TEXTO CITADO =>

━━━━━━━━

Entre o limite da “Arte Prática” e da Transgressão
Hoje à noite coloquei, mais uma vez, minhas mãos contra a matéria – o muro.
Realizei outra “ofensiva selvagem”... Como norma, operava o labor plástico grafitado.
O vazado, a sutura e o corte da pele, revelam a ação contra a “ordem estabelecida”. Descobri que o contato com a superfície mural é limite e que o desejo de liberdade gera o ato de descolar o que ela reproduz, sem interferência. Percebi que a cidade é um sampler de grafites articulados em um mesmo som. Lembrei que o muro pode também desmoronar, ao mesmo tempo que é suscetível de receber modificações infinitas, fazendo emergir dali suas próprias expressões. Tento compreender suas imagens grafitadas...
Willyams Martins
_ Os cartazes colados nos muros onde antes só havia tinta spray são bem claros: “Williams Martins, Ladrão de Grafitti: o artista plástico Williams Martins, em um ato de extremo egoísmo para com a população, arranca das ruas trabalhos de arte feitos pelos outros, privatiza a obra e assina embaixo”. Completam a mensagem um cifrão ($) em letras garrafais, o link para se interar com a questão - www.artistapratico.blogspot.com - e um aviso para o artista: “se não tem talento, não f... com quem tem!”.
_ A causa de tanta polêmica foi “Peles Grafitadas”, trabalho do artista plástico Williams Martins desenvolvido durante o mestrado em Artes Visuais na Escolas de Belas Artes da Ufba. Ganhador do prêmio Braskem Cultura e Arte 2006 e do Salão de Arte em Juazeiro, “Peles Grafitadas” aconteceu em Juazeiro, Valença, Alagoinhas e Salvador, com fragmentos de grafites de cada uma das cidades. A obra de Williams despertou a ira de alguns grafiteiros baianos e provocou discussões sobre direitos autorais, utilização dos espaços público e privado, arte de galeria versus arte de rua e até sobre o próprio caráter do movimento grafite, ou grafitti, como grafam seus integrantes.

━━━━━━━━

ENTRADAS FORNECIDAS =>
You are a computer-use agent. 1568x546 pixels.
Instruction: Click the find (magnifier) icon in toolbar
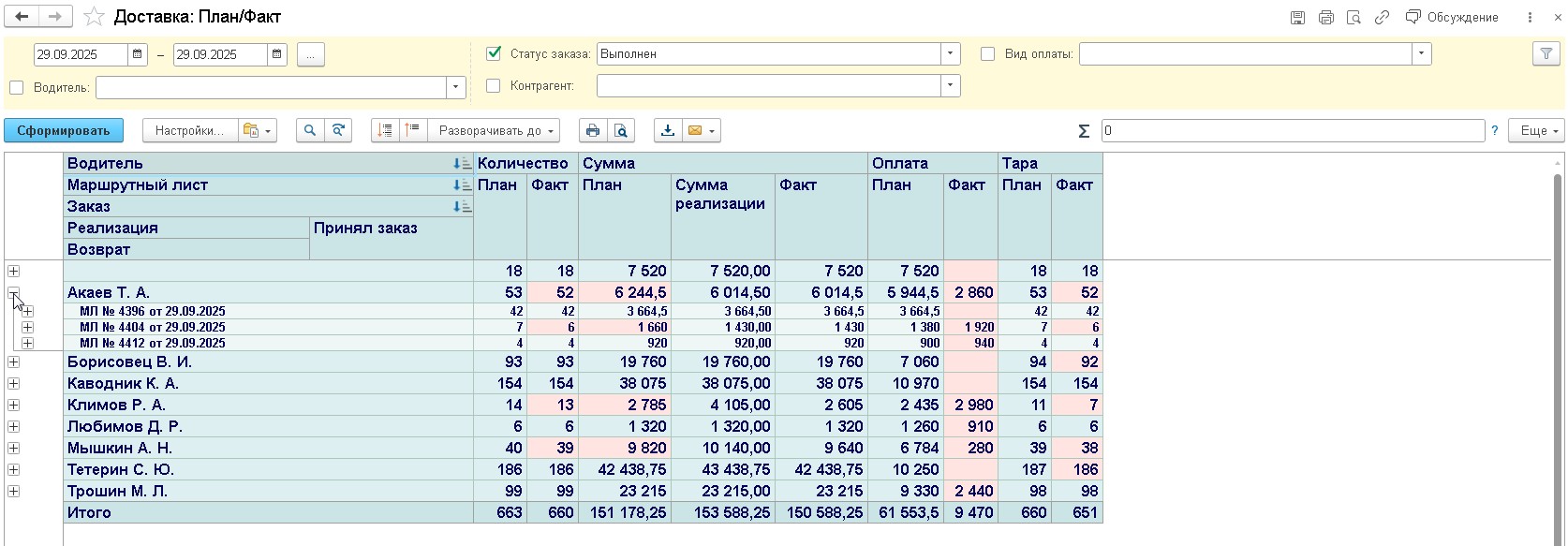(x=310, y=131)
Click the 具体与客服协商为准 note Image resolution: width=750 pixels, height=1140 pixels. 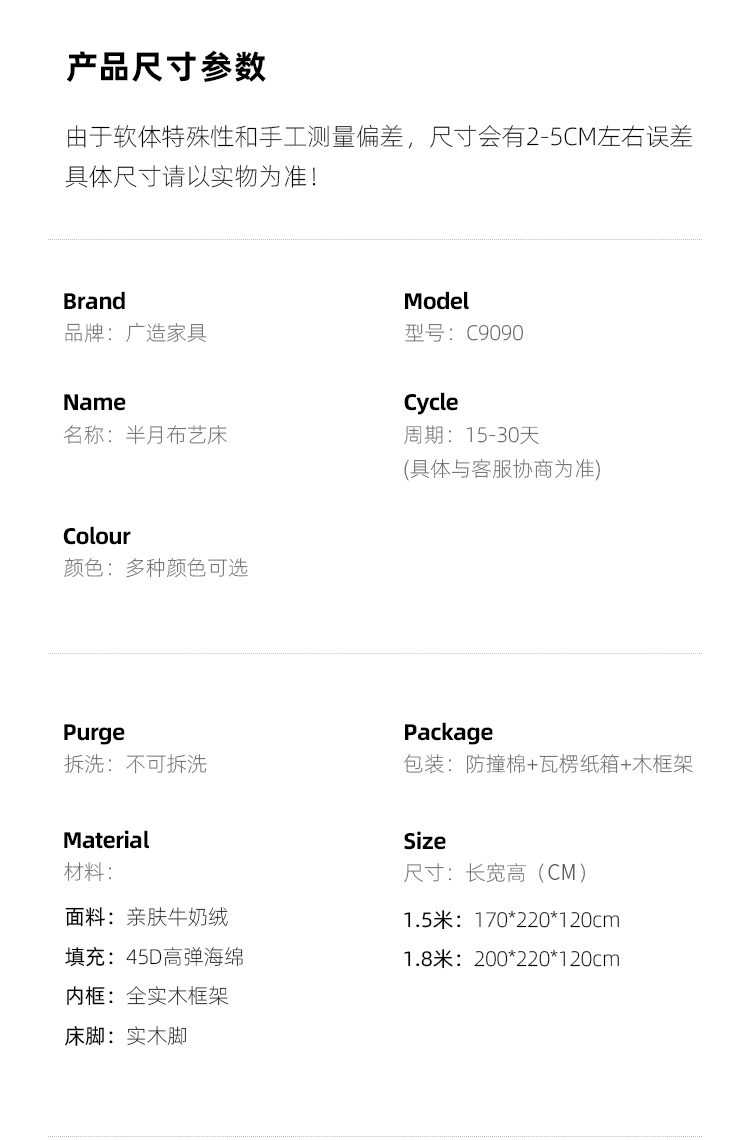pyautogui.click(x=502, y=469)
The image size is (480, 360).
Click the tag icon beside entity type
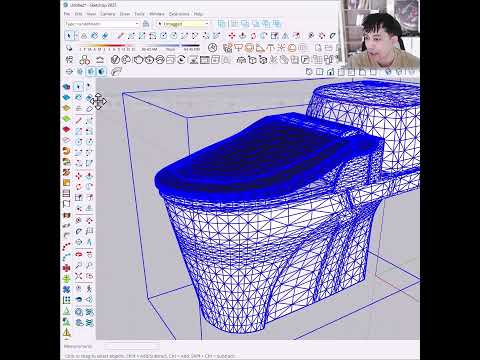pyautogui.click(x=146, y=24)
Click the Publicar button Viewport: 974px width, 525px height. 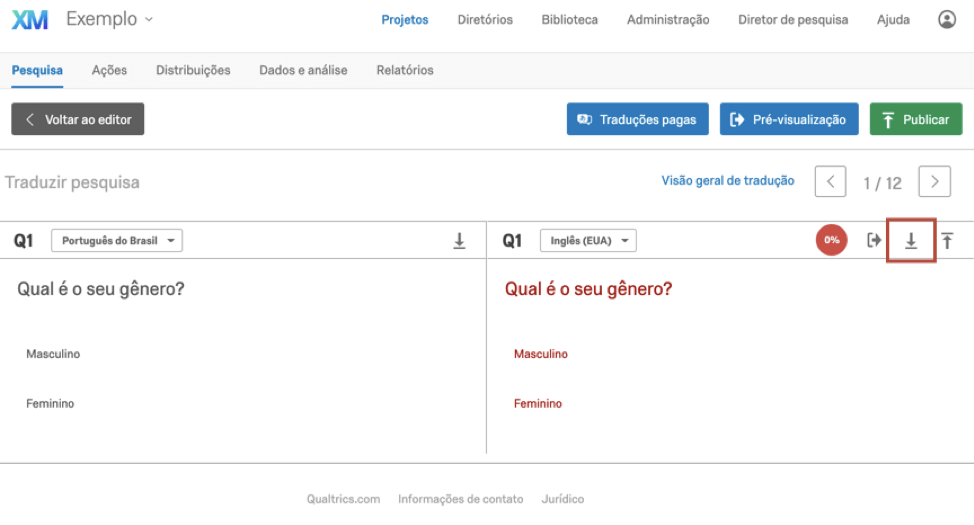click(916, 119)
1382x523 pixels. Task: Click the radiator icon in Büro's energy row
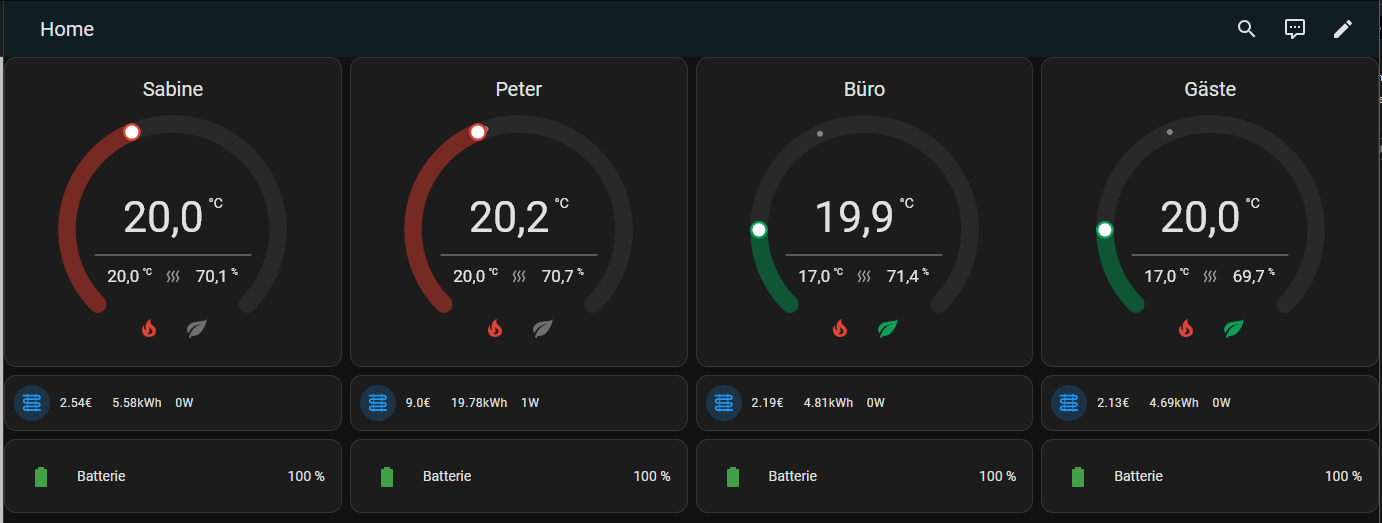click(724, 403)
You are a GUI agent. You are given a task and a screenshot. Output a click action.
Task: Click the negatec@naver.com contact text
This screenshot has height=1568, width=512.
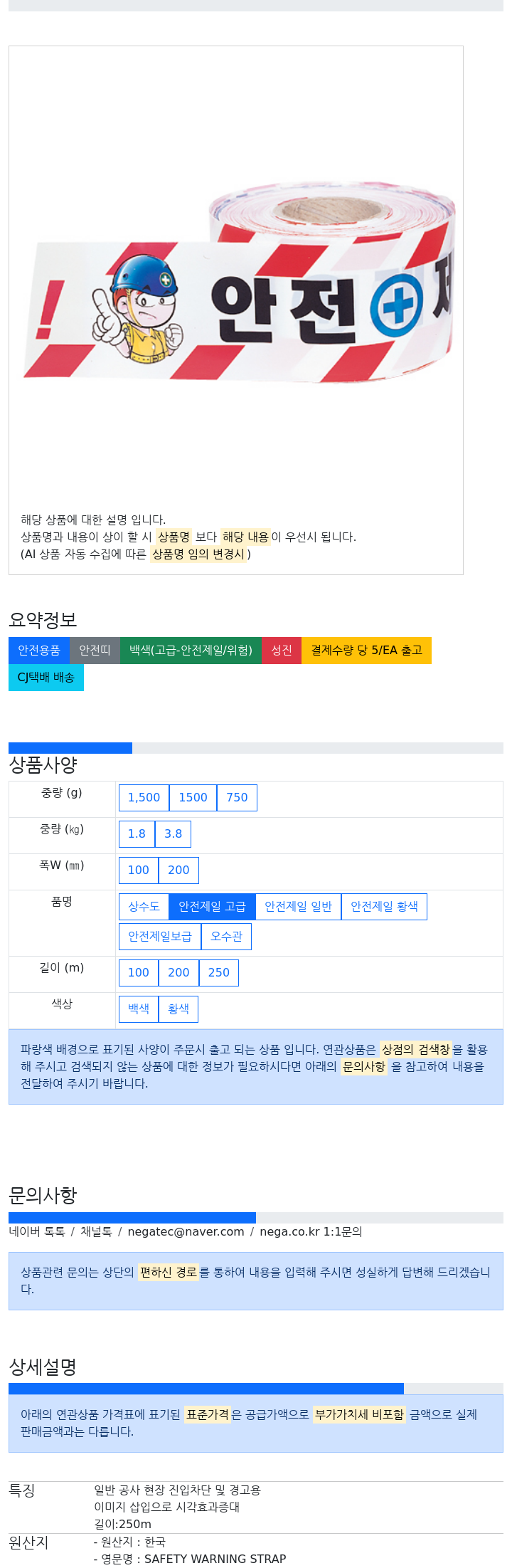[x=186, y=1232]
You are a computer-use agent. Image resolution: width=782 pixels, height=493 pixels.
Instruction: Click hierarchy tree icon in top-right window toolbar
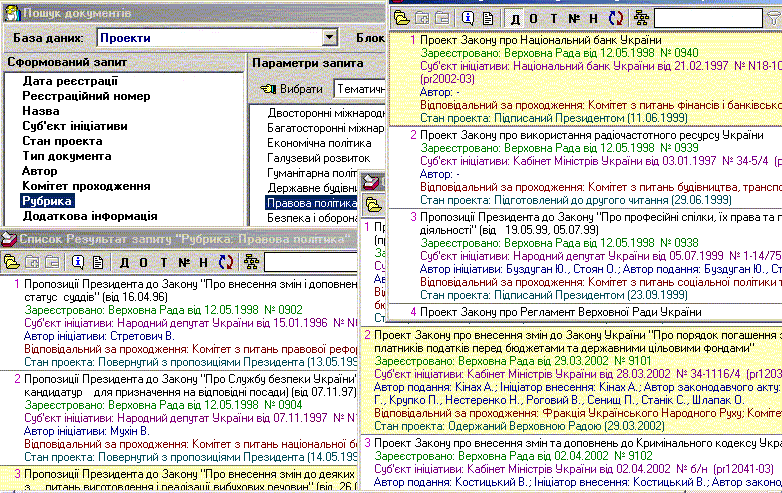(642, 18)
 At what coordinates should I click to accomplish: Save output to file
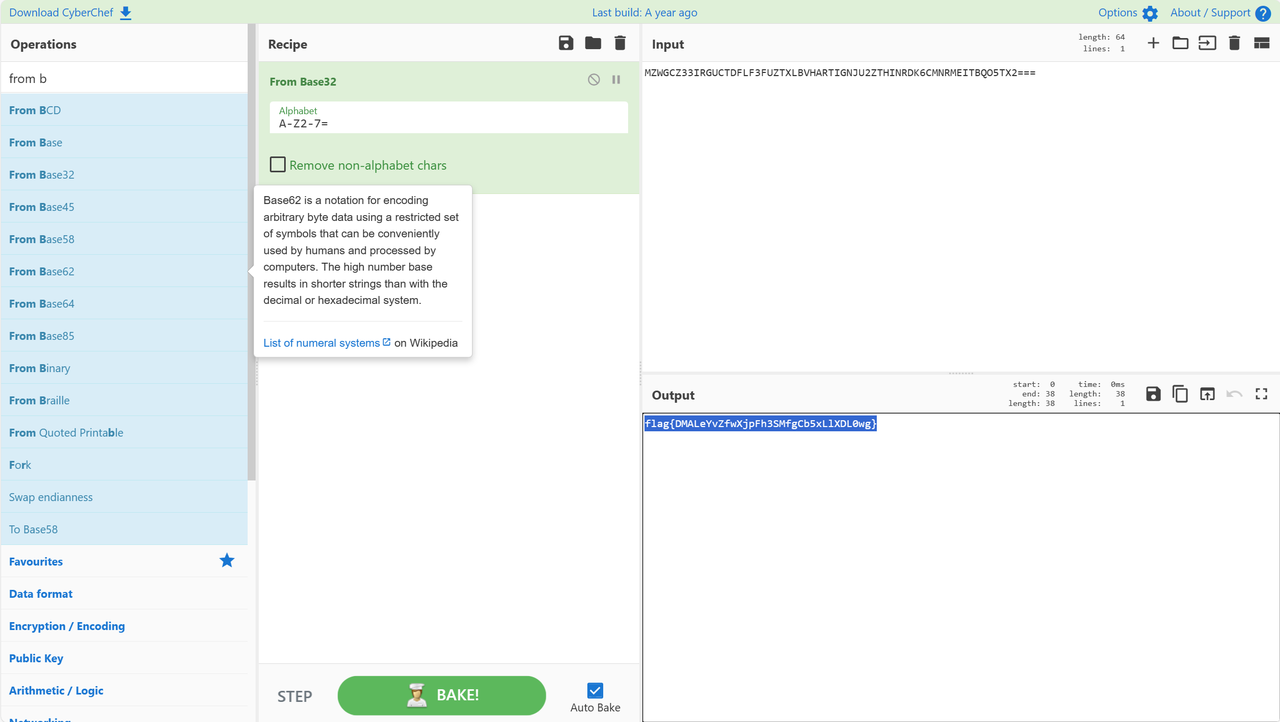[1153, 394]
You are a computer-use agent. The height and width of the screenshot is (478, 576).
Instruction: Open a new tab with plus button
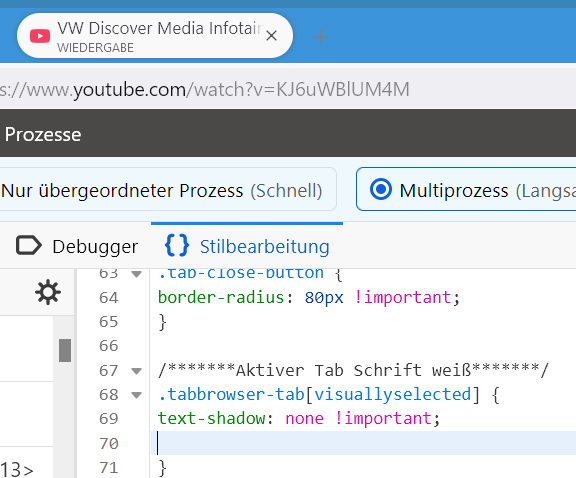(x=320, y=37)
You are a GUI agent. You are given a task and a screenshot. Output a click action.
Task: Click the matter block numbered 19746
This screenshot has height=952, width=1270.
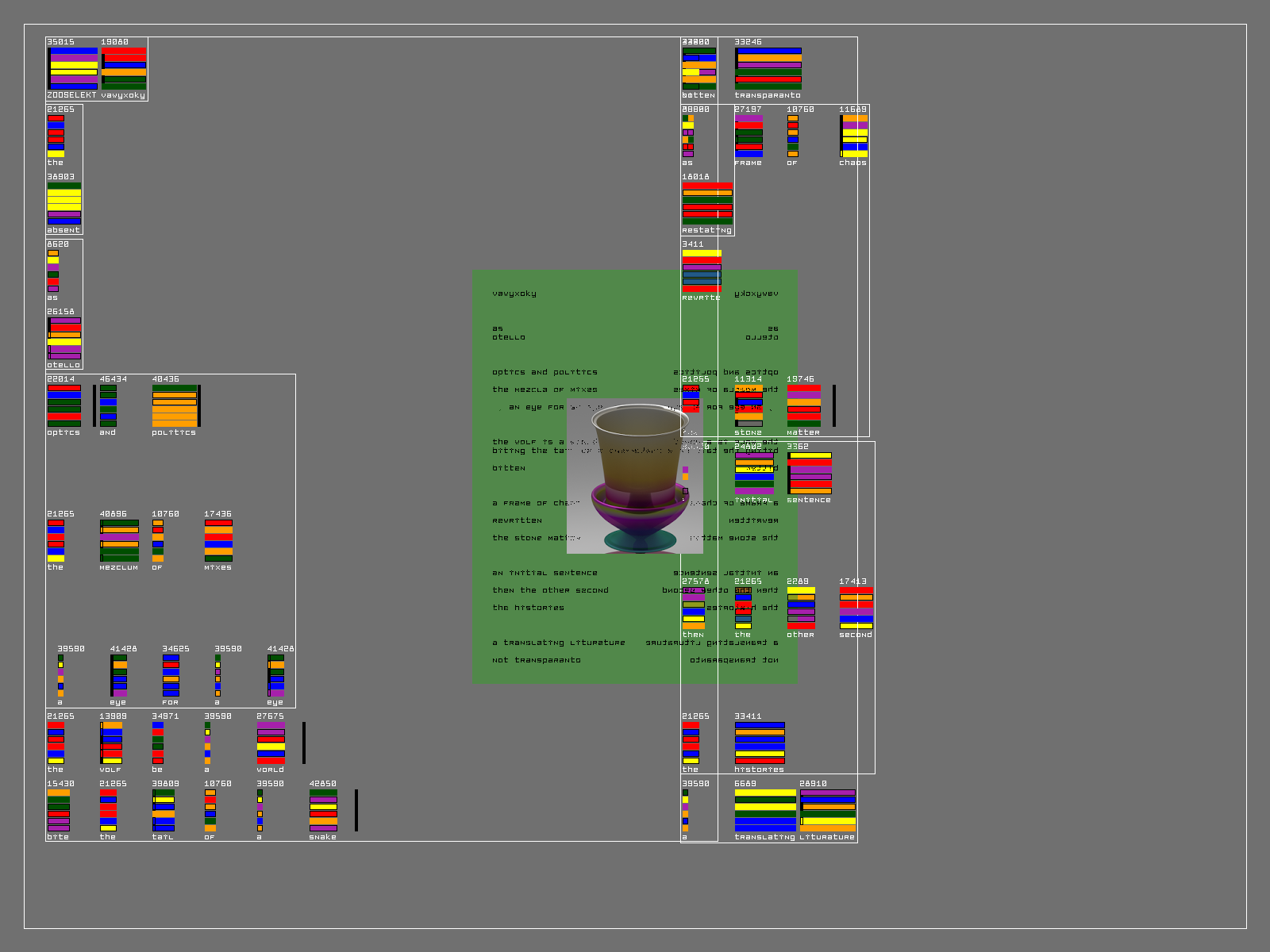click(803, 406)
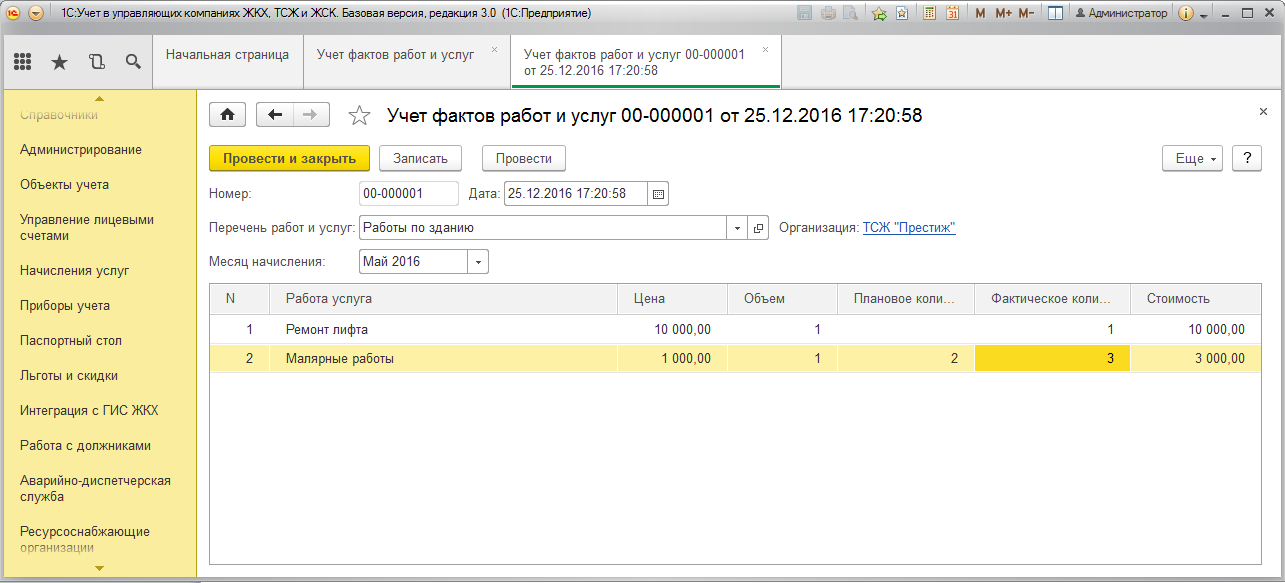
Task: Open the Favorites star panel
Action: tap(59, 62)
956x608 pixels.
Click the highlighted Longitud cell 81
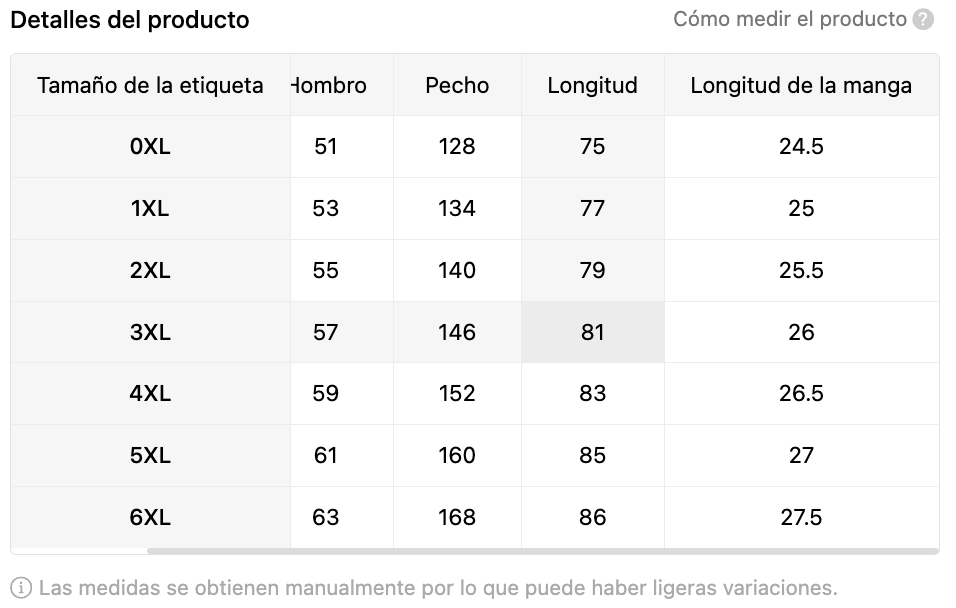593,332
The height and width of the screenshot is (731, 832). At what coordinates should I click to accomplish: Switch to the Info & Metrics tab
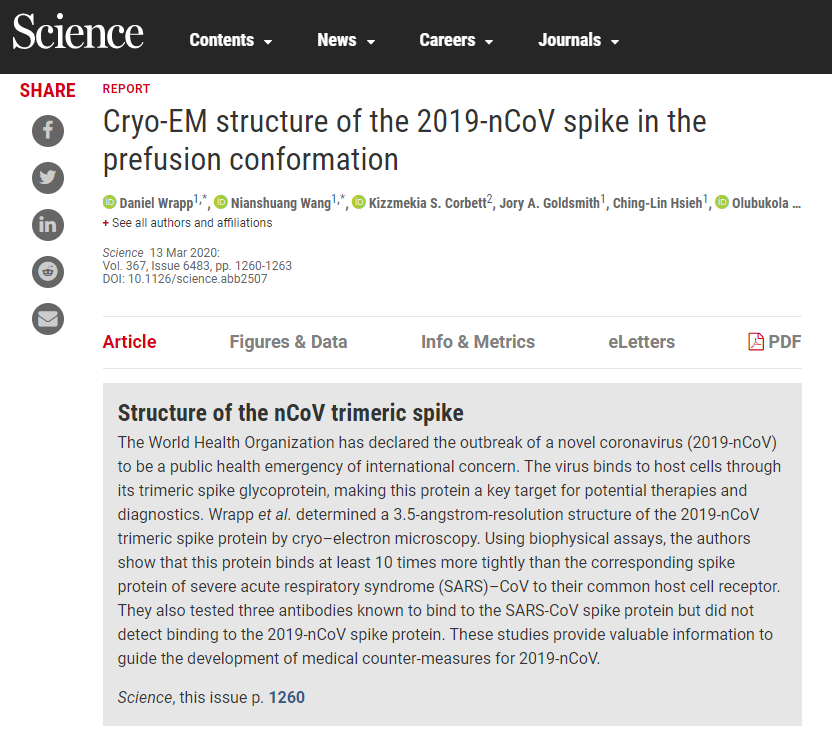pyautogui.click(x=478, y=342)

━━━━━━━━

OBJETIVO DECLARADO 1 =>
Reproduza fielmente o trecho do texto citado que vai de "O vazado, a" até "suas imagens grafitadas...".
OBJETIVO DECLARADO 2 =>
Extraia das entradas todas as linhas em que aparece a palavra "coordinates".

RESPOSTA COMPLETA 1 =>
O vazado, a sutura e o corte da pele, revelam a ação contra a “ordem estabelecida”. Descobri que o contato com a superfície mural é limite e que o desejo de liberdade gera o ato de descolar o que ela reproduz, sem interferência. Percebi que a cidade é um sampler de grafites articulados em um mesmo som. Lembrei que o muro pode também desmoronar, ao mesmo tempo que é suscetível de receber modificações infinitas, fazendo emergir dali suas próprias expressões. Tento compreender suas imagens grafitadas...

RESPOSTA COMPLETA 2 =>
 At what coordinates should I click to accomplish: Save output to file
The height and width of the screenshot is (731, 832). At what coordinates should I click to accomplish: Switch to the Info & Metrics tab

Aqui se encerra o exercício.